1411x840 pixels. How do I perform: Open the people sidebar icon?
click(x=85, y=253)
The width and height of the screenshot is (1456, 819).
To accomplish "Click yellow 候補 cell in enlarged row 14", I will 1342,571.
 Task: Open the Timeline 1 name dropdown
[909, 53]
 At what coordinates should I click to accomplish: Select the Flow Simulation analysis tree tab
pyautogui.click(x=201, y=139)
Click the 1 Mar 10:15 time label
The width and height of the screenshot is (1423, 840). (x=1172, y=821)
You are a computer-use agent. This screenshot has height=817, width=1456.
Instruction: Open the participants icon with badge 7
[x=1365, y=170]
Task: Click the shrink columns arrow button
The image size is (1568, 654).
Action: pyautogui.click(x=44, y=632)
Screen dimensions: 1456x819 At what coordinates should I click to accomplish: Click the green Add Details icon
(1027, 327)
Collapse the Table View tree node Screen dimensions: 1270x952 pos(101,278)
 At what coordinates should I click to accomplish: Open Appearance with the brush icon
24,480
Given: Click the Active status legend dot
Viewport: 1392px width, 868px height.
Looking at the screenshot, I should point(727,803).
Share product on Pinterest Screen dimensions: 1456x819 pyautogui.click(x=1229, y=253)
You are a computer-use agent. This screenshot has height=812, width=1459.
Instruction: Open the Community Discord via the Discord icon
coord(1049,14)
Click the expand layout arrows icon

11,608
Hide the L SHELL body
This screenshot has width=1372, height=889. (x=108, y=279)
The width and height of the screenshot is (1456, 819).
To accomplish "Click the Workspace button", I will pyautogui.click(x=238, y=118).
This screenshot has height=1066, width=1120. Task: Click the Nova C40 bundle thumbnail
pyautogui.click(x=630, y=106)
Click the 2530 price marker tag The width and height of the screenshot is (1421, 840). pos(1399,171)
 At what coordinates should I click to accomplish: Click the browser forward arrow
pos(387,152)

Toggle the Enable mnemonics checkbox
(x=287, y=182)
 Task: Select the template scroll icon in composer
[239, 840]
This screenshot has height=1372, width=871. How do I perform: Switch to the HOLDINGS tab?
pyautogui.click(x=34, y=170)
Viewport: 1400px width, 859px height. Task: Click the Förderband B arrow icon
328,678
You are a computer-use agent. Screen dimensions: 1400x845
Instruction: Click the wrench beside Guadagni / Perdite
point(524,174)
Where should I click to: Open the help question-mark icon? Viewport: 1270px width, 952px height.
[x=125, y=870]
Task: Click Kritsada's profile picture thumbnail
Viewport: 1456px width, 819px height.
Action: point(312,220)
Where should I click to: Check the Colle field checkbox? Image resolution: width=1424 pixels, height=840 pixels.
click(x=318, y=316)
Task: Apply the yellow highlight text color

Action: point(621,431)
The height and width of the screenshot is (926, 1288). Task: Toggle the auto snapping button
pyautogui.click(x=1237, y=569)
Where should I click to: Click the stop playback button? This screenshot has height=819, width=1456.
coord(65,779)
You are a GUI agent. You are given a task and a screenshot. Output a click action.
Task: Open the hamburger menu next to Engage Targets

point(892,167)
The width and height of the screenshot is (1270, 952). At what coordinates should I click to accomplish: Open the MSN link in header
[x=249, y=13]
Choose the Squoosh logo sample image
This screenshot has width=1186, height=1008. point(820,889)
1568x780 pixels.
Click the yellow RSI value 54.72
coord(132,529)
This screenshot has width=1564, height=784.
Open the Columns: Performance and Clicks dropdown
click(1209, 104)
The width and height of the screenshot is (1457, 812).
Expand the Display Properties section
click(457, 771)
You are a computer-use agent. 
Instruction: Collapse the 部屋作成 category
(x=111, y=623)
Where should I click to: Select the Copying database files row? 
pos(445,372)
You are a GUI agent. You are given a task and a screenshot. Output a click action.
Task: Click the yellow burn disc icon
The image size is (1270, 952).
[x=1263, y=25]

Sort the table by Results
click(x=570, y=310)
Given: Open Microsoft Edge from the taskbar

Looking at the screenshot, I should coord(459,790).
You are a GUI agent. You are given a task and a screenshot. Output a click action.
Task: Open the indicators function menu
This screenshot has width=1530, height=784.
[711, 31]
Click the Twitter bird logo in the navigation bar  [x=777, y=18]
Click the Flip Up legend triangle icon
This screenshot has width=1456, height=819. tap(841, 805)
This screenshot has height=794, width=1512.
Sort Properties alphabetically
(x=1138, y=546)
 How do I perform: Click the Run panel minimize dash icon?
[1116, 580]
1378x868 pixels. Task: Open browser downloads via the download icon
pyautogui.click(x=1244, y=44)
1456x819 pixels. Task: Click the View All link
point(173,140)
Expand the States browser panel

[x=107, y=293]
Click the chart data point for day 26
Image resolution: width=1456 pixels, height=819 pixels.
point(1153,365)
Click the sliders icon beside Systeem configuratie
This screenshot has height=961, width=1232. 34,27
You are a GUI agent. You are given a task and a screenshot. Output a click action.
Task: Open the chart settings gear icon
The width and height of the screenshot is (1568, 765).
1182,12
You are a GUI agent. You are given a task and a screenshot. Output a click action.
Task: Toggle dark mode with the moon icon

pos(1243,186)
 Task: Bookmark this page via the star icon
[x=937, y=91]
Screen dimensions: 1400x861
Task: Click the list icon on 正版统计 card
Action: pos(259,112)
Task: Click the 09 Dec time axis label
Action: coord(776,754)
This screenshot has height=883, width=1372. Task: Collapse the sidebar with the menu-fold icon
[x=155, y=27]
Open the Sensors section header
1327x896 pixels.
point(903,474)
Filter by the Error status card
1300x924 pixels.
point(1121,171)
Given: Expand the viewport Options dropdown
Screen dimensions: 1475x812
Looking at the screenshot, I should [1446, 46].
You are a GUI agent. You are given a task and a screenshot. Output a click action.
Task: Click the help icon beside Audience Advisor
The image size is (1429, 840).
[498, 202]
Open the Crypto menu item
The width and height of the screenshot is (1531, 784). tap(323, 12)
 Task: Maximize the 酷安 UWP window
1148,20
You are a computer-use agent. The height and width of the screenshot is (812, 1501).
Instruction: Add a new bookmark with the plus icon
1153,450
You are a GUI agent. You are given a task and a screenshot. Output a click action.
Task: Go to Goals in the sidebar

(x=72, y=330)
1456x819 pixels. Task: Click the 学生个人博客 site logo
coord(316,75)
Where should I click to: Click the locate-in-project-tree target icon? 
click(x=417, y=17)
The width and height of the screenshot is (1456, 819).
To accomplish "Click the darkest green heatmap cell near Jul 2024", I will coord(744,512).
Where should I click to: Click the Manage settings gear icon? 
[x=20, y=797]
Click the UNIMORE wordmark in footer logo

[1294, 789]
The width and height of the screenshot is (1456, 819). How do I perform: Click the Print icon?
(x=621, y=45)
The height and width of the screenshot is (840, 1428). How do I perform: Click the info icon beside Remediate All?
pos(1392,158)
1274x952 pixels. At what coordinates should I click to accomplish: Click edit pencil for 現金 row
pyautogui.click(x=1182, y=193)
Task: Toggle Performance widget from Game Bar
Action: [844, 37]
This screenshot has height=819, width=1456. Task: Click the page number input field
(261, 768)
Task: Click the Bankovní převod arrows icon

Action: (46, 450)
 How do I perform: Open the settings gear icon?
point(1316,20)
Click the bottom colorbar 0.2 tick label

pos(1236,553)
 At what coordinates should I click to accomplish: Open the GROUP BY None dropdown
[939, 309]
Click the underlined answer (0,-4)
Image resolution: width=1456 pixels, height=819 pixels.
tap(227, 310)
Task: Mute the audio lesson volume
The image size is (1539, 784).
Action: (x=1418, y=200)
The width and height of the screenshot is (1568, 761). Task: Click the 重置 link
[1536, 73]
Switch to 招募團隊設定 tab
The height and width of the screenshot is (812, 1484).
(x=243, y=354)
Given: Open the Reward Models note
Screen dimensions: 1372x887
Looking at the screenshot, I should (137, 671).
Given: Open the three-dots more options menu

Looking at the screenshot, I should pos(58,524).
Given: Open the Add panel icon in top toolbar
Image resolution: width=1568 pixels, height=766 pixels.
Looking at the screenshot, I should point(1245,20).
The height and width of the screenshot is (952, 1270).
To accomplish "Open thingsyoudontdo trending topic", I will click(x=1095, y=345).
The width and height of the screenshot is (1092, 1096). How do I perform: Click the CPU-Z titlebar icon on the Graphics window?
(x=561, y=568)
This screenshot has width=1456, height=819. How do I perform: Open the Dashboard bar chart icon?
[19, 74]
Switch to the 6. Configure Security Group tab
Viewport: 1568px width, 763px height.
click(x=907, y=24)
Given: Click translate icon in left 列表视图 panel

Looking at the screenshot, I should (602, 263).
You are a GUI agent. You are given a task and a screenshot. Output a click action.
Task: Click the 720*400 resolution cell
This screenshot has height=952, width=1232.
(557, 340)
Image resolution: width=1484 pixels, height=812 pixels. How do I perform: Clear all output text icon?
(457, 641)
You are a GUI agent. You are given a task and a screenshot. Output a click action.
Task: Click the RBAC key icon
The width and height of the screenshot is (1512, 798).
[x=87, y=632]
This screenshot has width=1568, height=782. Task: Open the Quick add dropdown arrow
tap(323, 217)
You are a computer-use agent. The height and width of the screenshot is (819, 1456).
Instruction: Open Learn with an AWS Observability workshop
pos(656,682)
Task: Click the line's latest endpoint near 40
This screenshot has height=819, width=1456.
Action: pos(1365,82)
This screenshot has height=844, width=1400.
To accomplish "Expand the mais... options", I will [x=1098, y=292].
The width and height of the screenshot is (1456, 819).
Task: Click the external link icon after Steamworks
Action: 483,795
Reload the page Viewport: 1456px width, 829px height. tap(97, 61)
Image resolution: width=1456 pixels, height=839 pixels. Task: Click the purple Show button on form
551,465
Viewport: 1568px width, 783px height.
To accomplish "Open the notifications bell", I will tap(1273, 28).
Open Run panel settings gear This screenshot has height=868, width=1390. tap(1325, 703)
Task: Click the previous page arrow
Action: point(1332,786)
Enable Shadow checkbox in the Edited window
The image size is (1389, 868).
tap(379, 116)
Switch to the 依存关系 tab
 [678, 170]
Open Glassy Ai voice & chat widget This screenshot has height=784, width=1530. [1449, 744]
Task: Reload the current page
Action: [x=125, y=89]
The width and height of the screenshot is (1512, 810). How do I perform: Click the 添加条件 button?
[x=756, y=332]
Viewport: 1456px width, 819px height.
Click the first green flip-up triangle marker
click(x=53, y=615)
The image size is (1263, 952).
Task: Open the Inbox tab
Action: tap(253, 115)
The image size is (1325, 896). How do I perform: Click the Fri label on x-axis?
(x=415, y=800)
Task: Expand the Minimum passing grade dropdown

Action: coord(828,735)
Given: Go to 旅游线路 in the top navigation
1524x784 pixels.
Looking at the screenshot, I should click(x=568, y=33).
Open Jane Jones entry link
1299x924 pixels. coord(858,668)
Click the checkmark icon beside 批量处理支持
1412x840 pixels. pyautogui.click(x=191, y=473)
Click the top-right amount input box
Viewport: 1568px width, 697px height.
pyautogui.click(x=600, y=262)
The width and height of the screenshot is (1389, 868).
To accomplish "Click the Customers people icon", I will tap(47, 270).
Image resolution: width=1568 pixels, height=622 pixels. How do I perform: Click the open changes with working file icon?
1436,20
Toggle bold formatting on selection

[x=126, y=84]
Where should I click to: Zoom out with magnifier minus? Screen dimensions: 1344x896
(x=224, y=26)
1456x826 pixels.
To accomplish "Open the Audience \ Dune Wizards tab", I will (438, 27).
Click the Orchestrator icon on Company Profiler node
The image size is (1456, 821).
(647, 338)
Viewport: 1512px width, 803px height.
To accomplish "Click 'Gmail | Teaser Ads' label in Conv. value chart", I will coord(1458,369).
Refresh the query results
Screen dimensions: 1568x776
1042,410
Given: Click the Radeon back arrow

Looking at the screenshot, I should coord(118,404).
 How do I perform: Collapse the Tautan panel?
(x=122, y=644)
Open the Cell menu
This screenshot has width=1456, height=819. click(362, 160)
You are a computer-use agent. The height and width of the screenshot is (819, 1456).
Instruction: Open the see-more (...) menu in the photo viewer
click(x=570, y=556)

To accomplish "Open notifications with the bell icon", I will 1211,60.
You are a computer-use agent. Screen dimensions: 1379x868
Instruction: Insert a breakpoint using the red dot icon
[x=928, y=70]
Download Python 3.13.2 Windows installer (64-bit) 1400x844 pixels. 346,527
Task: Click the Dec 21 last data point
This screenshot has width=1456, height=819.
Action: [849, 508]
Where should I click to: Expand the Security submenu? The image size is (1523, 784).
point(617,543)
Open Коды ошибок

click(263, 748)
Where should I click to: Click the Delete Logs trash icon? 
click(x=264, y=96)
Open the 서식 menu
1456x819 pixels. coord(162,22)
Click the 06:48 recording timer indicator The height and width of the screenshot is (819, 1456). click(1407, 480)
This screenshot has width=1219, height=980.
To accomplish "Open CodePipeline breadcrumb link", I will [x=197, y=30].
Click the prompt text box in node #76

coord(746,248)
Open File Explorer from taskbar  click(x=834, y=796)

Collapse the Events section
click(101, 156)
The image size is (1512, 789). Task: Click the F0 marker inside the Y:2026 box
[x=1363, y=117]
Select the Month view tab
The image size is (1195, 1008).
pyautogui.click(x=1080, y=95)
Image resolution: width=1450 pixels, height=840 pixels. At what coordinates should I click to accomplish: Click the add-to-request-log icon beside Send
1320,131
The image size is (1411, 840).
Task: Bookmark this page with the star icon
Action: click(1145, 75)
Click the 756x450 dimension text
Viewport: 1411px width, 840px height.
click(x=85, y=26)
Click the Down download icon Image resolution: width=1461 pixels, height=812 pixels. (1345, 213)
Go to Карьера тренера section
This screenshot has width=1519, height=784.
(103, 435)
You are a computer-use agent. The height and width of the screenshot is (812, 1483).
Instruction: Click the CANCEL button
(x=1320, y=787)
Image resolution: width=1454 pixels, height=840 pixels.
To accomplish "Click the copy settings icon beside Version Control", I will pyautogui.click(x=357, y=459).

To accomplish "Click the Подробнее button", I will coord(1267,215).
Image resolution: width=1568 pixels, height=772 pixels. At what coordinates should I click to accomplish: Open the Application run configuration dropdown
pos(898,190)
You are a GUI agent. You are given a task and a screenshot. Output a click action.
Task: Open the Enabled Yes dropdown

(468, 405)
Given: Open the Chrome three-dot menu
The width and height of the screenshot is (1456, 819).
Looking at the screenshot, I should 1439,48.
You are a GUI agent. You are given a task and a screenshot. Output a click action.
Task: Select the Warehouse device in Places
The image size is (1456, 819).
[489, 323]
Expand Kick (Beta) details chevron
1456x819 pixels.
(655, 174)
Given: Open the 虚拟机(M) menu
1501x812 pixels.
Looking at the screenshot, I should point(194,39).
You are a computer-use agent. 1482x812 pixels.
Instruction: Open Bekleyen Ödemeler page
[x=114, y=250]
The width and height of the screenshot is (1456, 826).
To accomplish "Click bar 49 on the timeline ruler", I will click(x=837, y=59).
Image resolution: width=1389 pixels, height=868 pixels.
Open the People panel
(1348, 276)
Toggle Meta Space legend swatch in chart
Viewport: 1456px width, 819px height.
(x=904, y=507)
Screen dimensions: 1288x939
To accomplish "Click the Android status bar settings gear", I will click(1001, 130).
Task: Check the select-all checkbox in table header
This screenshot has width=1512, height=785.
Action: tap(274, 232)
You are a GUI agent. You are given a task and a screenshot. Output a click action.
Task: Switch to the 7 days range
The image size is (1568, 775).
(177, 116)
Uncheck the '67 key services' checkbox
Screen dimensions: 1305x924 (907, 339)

Exercise prompt
Please filter the data down to the lines containing the word "near".

Solution to this exercise
To accomplish "Click the darkest green heatmap cell near Jul 2024", I will coord(744,512).
Task: Click the line's latest endpoint near 40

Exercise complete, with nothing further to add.